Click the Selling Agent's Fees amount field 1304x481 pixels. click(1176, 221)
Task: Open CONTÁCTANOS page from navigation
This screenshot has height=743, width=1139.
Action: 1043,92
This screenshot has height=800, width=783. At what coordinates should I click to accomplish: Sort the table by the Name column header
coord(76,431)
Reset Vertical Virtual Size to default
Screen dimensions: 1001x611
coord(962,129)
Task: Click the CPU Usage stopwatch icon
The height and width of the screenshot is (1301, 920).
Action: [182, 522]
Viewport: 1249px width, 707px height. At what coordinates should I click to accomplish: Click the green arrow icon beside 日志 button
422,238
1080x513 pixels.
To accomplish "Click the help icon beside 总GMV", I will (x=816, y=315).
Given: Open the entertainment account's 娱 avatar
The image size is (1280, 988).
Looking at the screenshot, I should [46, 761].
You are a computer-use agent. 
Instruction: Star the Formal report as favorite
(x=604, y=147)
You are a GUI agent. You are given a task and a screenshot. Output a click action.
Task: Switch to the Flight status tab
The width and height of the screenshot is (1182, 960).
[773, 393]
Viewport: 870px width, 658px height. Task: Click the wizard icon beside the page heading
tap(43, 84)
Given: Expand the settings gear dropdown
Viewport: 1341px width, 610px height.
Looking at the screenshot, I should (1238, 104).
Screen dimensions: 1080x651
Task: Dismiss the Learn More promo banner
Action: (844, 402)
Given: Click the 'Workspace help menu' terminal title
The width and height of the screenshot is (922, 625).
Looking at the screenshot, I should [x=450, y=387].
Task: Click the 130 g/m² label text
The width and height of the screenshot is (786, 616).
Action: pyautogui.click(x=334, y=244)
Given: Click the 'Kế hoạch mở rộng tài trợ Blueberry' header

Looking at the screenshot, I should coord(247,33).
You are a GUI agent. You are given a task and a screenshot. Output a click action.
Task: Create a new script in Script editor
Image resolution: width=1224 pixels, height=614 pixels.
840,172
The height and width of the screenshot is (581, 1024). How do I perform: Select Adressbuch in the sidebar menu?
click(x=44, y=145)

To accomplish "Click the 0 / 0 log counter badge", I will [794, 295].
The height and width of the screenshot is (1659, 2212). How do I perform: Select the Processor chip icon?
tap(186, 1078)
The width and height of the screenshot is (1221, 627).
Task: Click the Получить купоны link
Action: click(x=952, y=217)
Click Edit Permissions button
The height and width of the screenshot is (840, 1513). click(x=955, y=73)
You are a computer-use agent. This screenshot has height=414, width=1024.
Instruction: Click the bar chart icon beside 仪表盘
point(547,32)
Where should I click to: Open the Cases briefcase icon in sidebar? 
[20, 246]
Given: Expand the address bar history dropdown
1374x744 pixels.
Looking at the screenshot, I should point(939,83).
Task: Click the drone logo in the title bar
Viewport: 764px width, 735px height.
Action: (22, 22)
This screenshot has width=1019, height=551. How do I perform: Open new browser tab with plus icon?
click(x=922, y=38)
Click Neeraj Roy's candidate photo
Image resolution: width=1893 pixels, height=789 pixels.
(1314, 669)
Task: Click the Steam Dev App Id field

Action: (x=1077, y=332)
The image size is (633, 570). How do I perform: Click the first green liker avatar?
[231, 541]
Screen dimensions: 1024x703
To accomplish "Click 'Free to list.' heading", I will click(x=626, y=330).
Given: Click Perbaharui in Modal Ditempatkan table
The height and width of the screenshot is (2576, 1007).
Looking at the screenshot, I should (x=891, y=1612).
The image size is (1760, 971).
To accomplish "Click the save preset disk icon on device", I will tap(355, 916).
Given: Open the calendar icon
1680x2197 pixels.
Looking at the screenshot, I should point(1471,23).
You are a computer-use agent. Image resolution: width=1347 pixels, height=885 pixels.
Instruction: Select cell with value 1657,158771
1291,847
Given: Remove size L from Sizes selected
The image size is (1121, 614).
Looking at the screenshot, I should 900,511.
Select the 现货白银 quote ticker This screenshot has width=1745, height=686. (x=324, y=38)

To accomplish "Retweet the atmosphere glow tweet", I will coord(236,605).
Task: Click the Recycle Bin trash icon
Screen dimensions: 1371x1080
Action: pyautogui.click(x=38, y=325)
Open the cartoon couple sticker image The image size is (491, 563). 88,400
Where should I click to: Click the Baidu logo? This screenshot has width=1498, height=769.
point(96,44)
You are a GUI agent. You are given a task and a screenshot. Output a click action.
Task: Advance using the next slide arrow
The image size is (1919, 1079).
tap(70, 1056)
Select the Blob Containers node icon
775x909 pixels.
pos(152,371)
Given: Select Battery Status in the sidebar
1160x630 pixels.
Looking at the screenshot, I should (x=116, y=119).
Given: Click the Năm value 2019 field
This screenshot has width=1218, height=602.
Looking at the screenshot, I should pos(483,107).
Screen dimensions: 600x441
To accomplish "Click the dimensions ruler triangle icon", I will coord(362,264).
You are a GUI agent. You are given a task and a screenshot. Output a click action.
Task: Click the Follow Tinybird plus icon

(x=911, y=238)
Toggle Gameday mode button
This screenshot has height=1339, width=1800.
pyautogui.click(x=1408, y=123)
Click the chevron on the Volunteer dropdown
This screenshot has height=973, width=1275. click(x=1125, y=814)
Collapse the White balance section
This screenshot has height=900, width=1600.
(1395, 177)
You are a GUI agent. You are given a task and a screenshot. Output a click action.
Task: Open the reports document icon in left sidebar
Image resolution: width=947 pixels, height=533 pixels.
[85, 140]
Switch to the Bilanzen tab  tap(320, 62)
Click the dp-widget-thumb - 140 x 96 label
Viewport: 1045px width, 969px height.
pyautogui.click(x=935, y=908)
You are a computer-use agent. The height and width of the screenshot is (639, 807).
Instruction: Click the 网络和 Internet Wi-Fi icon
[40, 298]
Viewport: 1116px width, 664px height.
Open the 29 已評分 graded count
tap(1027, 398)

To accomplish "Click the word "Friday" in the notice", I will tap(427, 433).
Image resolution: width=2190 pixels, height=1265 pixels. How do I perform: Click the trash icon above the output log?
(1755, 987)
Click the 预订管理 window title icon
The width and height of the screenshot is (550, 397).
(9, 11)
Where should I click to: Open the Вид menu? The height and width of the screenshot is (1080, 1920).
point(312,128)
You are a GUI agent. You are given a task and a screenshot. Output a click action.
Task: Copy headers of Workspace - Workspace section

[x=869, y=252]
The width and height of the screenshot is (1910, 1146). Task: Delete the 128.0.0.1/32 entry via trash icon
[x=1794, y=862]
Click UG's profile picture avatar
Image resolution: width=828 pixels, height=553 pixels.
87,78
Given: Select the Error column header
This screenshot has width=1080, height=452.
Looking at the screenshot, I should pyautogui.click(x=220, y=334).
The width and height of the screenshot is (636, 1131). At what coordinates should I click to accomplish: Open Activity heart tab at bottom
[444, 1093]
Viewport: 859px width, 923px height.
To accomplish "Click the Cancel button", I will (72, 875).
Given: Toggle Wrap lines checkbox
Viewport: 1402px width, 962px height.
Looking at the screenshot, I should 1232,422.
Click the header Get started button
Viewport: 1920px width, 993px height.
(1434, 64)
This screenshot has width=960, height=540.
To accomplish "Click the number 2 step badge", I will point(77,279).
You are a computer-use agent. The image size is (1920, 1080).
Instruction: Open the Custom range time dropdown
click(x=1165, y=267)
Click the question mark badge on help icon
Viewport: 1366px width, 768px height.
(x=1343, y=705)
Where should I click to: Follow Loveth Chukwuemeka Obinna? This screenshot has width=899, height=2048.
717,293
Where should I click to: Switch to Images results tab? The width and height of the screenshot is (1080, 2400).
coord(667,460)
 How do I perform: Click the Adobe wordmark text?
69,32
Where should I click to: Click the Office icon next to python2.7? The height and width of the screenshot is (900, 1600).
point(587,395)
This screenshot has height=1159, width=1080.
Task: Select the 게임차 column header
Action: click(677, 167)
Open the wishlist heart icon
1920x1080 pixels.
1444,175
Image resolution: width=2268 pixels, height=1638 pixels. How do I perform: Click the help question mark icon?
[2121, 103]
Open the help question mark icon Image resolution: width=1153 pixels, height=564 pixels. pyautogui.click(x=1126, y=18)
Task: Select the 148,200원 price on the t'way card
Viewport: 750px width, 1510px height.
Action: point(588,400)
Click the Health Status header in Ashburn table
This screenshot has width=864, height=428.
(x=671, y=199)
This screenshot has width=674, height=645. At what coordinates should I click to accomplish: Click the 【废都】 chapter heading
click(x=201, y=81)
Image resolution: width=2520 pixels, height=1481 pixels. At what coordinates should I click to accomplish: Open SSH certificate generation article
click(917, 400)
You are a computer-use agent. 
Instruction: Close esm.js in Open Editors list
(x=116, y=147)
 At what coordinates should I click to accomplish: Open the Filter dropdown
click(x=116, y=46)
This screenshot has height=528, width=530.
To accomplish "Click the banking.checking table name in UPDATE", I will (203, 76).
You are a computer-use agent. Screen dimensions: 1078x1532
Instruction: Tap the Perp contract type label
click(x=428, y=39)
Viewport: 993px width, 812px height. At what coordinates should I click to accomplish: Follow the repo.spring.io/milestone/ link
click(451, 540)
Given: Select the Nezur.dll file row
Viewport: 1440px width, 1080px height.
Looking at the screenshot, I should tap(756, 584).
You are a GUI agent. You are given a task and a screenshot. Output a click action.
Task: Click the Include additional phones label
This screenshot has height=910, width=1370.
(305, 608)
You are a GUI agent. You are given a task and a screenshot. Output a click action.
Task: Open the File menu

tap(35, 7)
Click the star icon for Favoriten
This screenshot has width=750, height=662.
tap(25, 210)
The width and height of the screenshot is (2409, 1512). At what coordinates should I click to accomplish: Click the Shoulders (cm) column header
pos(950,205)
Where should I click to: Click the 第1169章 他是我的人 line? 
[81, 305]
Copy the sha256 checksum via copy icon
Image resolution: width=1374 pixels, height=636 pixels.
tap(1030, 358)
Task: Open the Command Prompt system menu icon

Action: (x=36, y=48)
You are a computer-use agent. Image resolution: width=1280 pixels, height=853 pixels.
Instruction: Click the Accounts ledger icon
*****
» What you are asked to do
Rewrite the material starting with the line containing "You are a computer-use agent. The image" and going on through the line containing "[2121, 103]", renaming "Where should I click to" to "Where do I click to" and leaving everything else unchanged.

» In response
You are a computer-use agent. The image size is (1920, 1080).
Instruction: Open the Custom range time dropdown
click(x=1165, y=267)
Click the question mark badge on help icon
Viewport: 1366px width, 768px height.
(x=1343, y=705)
Where do I click to: Follow Loveth Chukwuemeka Obinna? This screenshot has width=899, height=2048.
717,293
Where do I click to: Switch to Images results tab? The width and height of the screenshot is (1080, 2400).
coord(667,460)
 How do I perform: Click the Adobe wordmark text?
69,32
Where do I click to: Click the Office icon next to python2.7? The height and width of the screenshot is (900, 1600).
point(587,395)
This screenshot has height=1159, width=1080.
Task: Select the 게임차 column header
Action: click(677, 167)
Open the wishlist heart icon
1920x1080 pixels.
1444,175
Image resolution: width=2268 pixels, height=1638 pixels. How do I perform: Click the help question mark icon?
[2121, 103]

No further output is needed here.